Des images et des mots qui fusent dans tous les sens

Pourtant, de temps à autre, et lorsque l’on parvient à s’arracher aux phrases alambiquées, au vocabulaire de spécialiste, certaines évocations sont l’occasion de réfléchir et de rêver sur ce qui unit ou sépare littérature et cinéma : relations du texte et de l’image, figure de l’auteur, rapport de l’image à l’histoire, et ce qu’il appelle « cinématographies » (techniques cinématographiques à l’oeuvre dans la littérature ou novellisation du cinéma, entre autres).

le rouge et le noir

Il y a ces moments magiques où Jean Cléder explique que, dans les adaptations de La Princesse de Clèves de Madame de Lafayette  et du Rouge et le Noir de Stendhal, le film fige les personnages et va à l’encontre du mouvement présent dans le roman. Au lieu de donner de l’élan à la rencontre romanesque des deux personnages, Mme de Clèves et M. de Nemours pour le premier, Julien Sorel et Mme de Rênal pour le second, le scénario du film la découpe et la pétrifie.

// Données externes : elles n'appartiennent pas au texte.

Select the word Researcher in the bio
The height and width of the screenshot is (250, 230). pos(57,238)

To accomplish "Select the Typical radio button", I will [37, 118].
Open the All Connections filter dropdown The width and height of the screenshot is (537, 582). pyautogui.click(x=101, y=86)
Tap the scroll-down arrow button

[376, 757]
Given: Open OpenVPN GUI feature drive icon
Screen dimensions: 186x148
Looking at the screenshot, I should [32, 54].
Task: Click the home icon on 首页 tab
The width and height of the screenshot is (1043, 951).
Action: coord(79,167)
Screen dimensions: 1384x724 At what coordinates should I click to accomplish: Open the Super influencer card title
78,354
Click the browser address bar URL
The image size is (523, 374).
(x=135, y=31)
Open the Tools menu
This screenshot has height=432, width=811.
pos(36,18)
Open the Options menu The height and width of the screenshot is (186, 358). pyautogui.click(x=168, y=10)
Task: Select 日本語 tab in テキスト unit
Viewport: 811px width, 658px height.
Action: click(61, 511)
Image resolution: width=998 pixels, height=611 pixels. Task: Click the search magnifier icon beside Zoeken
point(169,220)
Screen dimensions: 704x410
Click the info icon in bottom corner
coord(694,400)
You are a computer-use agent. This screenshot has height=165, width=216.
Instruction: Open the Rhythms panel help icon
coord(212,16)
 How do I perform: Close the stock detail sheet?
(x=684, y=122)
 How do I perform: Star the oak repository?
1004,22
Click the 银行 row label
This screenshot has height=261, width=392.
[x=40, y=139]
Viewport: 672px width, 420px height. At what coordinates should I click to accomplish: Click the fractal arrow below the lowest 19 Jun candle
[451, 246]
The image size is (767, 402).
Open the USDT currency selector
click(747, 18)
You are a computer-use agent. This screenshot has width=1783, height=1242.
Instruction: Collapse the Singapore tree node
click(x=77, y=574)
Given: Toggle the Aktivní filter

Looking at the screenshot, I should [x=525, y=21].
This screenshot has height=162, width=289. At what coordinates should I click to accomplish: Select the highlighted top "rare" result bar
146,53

Il y a ce très beau chapitre, surprenant, où il étudie trois traitements des images historiques des camps d’extermination : celles de Lanzmann dans Shoah, celles de Godard dans Histoire(s) du cinéma, et celles de Spielberg dans La Liste de Schindler, et où il balaye d’un revers de la main cette dernière :

(…) par sa préparation, sa diffusion et son style, La Liste de Schindler participe de l’industrialisation de la mort que le film est censé dénoncer.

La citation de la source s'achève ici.